— START TASK MATERIAL —

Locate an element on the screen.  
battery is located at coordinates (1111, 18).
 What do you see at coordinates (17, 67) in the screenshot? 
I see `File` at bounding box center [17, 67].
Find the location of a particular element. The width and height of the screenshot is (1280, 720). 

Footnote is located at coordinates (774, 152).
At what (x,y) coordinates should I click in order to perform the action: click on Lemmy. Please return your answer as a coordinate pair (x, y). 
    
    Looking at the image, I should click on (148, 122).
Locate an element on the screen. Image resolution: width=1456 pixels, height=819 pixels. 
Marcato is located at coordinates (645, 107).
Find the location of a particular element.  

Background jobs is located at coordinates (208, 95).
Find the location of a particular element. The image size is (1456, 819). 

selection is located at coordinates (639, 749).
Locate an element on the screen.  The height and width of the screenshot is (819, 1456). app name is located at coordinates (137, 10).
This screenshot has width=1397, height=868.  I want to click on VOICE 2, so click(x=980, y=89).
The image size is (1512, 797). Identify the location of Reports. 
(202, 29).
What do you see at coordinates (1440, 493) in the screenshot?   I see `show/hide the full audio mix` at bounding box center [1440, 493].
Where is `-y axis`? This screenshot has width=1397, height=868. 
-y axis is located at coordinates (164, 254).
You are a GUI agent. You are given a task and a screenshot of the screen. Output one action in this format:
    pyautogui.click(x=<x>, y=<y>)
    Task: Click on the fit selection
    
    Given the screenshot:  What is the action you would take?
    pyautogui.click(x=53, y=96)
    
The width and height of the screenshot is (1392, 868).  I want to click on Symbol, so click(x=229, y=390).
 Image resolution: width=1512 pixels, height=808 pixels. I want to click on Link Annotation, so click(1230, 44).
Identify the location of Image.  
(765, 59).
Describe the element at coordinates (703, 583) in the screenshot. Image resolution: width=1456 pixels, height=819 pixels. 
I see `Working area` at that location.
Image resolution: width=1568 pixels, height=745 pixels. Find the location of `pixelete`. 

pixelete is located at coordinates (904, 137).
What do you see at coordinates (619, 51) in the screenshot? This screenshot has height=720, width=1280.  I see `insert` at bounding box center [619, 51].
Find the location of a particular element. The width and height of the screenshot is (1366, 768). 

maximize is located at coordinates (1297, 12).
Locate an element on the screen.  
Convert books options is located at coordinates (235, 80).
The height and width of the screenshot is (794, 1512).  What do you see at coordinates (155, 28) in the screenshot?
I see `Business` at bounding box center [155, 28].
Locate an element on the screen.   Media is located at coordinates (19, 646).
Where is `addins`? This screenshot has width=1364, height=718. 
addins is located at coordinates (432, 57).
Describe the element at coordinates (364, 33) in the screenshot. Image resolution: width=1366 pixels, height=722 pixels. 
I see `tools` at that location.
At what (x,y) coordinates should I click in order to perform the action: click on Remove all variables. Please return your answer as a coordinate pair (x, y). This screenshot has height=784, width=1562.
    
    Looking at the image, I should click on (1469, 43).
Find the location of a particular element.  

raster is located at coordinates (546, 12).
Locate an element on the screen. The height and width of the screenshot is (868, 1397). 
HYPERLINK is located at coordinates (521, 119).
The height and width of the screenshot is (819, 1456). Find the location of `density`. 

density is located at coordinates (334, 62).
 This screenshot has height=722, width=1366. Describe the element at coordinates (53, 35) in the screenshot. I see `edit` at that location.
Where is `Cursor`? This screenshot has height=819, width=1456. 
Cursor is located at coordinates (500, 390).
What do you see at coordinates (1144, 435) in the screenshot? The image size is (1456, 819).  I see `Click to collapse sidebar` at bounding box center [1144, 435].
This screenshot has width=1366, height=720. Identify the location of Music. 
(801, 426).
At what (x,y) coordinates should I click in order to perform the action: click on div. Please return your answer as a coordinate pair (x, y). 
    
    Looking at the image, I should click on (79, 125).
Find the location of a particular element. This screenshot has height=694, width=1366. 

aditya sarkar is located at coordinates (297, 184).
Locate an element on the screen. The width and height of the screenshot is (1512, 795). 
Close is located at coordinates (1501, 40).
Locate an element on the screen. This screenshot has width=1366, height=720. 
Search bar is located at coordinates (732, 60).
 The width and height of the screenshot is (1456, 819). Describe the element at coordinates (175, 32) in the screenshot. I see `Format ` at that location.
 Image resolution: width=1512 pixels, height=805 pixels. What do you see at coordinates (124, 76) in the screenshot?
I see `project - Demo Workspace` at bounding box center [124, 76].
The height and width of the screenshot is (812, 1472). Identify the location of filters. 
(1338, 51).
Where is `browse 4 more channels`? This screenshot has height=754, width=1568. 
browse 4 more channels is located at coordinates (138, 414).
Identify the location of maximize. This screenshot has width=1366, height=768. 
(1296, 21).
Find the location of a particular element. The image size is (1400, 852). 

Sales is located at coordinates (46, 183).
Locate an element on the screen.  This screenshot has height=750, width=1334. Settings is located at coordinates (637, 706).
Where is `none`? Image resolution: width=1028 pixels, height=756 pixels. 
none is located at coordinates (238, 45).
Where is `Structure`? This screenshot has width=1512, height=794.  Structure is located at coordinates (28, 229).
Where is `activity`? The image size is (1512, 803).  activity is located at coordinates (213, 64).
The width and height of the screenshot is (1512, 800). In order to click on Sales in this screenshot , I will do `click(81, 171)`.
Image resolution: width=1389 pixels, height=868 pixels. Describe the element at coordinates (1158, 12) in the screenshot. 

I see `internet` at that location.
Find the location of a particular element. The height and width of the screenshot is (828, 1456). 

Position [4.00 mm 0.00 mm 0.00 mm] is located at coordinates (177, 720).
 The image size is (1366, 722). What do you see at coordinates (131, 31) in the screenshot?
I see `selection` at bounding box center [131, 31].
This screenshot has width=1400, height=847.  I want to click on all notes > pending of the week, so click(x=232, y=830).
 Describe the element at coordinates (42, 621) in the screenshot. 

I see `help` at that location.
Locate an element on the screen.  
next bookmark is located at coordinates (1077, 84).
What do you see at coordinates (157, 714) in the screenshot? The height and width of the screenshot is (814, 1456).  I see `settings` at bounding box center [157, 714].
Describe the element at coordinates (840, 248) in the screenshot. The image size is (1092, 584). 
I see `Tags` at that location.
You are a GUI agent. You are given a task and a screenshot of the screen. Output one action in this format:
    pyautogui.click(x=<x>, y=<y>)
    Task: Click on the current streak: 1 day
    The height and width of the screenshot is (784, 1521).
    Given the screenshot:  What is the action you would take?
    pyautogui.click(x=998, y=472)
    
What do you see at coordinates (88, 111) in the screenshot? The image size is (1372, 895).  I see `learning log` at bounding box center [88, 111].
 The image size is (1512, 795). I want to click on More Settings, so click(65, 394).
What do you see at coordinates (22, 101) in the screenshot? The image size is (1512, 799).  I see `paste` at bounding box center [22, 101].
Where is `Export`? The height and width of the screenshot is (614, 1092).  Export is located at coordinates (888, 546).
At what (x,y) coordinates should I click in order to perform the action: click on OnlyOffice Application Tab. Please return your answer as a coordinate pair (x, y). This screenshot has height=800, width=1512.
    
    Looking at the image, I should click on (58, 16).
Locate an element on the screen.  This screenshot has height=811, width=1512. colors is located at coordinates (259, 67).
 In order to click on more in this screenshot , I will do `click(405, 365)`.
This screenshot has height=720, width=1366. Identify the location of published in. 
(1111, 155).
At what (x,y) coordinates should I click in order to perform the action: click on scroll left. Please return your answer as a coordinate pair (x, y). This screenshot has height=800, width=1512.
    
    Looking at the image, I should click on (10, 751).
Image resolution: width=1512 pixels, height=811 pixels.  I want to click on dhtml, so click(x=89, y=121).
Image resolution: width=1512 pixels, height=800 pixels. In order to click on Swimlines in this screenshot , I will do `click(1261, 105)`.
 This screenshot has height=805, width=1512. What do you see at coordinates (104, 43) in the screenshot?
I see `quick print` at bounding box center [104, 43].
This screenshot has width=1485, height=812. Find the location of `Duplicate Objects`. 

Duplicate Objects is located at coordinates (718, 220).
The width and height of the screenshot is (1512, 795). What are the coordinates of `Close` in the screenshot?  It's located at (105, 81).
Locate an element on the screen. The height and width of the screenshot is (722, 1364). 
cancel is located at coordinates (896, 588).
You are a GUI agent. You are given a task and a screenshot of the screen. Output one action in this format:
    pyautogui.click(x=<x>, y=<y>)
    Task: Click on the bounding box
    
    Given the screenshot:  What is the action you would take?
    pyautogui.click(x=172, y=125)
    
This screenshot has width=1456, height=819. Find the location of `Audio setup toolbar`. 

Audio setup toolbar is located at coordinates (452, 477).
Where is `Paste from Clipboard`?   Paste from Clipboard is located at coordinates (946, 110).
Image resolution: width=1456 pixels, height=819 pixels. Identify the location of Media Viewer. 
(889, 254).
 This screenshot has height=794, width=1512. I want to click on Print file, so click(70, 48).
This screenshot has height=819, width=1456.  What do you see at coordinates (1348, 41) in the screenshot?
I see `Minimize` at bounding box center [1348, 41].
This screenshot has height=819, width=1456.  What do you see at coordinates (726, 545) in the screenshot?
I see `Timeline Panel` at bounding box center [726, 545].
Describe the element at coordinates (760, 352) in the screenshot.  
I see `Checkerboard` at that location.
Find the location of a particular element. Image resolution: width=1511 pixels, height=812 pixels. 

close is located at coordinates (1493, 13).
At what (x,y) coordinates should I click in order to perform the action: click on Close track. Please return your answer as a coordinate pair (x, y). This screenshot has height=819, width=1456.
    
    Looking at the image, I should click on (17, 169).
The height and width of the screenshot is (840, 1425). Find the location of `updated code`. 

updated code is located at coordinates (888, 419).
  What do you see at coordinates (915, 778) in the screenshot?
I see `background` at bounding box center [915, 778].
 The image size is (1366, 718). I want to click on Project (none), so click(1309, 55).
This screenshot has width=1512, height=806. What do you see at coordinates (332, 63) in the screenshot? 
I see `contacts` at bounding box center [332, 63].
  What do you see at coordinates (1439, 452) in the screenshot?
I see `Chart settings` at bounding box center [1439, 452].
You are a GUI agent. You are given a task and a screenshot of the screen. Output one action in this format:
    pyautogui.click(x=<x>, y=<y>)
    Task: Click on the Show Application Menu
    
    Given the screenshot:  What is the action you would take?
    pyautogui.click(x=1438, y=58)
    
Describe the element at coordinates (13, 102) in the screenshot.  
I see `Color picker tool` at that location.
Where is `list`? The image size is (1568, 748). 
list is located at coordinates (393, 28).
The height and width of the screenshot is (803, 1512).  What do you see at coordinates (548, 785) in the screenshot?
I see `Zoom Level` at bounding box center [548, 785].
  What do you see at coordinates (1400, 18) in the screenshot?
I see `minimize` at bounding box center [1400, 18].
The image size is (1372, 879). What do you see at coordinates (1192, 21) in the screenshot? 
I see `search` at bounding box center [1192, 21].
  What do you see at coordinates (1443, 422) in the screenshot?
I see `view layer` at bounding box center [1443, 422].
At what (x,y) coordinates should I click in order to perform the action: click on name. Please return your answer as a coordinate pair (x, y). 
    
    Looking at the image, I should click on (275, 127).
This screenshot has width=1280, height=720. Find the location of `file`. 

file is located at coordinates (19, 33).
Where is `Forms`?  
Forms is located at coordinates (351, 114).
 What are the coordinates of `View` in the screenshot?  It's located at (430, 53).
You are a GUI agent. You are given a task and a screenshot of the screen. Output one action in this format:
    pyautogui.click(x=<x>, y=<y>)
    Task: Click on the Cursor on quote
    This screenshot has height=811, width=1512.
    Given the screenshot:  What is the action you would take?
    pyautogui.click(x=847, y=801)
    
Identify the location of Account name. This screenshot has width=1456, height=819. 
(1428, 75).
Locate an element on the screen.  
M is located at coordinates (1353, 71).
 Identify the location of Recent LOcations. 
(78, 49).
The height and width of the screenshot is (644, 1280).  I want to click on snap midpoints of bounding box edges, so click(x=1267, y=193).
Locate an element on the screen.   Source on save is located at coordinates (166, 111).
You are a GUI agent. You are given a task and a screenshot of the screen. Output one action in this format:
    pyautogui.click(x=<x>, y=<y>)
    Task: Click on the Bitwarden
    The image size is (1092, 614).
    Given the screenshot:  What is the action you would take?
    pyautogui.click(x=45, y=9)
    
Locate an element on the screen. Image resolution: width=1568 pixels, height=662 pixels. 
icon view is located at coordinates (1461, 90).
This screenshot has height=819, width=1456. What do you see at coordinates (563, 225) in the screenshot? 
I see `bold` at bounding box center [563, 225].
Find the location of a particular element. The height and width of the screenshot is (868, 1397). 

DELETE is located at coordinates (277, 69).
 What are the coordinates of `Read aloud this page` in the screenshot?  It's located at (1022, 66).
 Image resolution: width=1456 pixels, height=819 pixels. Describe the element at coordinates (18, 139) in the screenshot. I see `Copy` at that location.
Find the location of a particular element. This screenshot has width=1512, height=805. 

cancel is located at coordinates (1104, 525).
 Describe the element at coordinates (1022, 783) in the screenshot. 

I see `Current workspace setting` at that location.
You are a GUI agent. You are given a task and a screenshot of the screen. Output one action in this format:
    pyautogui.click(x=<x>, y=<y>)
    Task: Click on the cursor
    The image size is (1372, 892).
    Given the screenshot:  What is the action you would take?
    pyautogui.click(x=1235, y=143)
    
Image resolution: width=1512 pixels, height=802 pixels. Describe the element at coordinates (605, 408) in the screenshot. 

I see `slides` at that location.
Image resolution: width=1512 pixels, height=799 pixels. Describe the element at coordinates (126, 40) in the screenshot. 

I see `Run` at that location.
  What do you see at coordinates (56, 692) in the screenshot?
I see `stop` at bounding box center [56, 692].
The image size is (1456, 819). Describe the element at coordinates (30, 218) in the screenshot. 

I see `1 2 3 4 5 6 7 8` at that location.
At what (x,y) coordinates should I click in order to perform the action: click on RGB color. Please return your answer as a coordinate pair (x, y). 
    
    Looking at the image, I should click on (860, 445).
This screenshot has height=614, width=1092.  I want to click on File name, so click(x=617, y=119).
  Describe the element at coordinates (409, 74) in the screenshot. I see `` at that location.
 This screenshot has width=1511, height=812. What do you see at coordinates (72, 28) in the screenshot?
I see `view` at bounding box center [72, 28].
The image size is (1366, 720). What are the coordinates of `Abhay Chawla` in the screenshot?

— END TASK MATERIAL —

### OBJECTIVE
Rewrite the stretch from the first row through the line containing "selection is located" as a Markdown table with the columns No. and Line. Number each line and skip blank lines.

### FINAL ANSWER
| No. | Line |
|---|---|
| 1 | Locate an element on the screen.   |
| 2 | battery is located at coordinates (1111, 18). |
| 3 |  What do you see at coordinates (17, 67) in the screenshot?  |
| 4 | I see `File` at bounding box center [17, 67]. |
| 5 | Find the location of a particular element. The width and height of the screenshot is (1280, 720).  |
| 6 | Footnote is located at coordinates (774, 152). |
| 7 | At what (x,y) coordinates should I click in order to perform the action: click on Lemmy. Please return your answer as a coordinate pair (x, y).  |
| 8 |     Looking at the image, I should click on (148, 122). |
| 9 | Locate an element on the screen. Image resolution: width=1456 pixels, height=819 pixels.  |
| 10 | Marcato is located at coordinates (645, 107). |
| 11 | Find the location of a particular element.   |
| 12 | Background jobs is located at coordinates (208, 95). |
| 13 | Find the location of a particular element. The image size is (1456, 819).  |
| 14 | selection is located at coordinates (639, 749). |